The Colts scored twice and cut the lead to 21-18. The Steelers had the ball in the late going, needing only to kill the clock. They fumbled. Roethlisberger saved the game by preventing a touchdown going the other way. Indy still got into field goal range. But Mike Vanderjagt missed. Pittsburgh had the upset, and their improbable ride would continue.

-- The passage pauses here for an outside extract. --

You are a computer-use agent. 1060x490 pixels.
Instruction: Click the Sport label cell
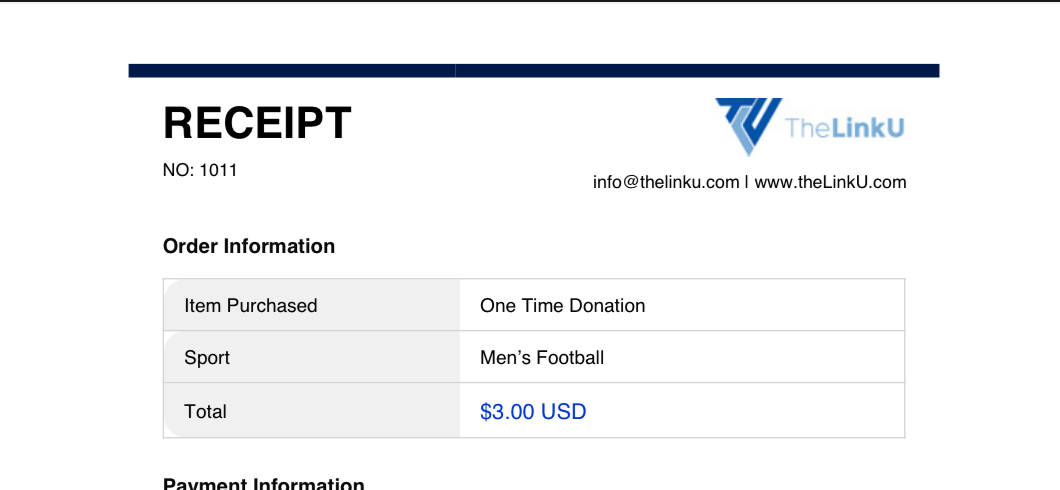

Championship Sunday proved anticlimactic. Seattle thumped Carolina 34-14 and punched their first-ever ticket to a Super Bowl. The AFC Championship Game in Denver also was decisive. What no one was expecting is that it was the underdogs from Pittsburgh doing the thumping. The Steelers bottled up the Bronco running game, forced four turnovers, took a 24-3 lead, and this time, they didn’t let it get interesting. A 34-17 win sent Pittsburgh to the Super Bowl for the first time since 1995 and seeking their first title since 1979.

Detroit’s Ford Field would host the Super Bowl, something that was of considerable significance in Pittsburgh, with Bettis being from the Motor City. There was strong sentiment to get “The Bus” his ring in his backyard.

Pittsburgh did it. It was an ugly game in many ways, and several close calls went the Steelers’ way. But Pittsburgh also got a then-record 75-yard touchdown run from Parker. Ward had 123 yards receiving and threw a TD pass on a trick play. The final was 21-10. And the Steel City had a champion once again.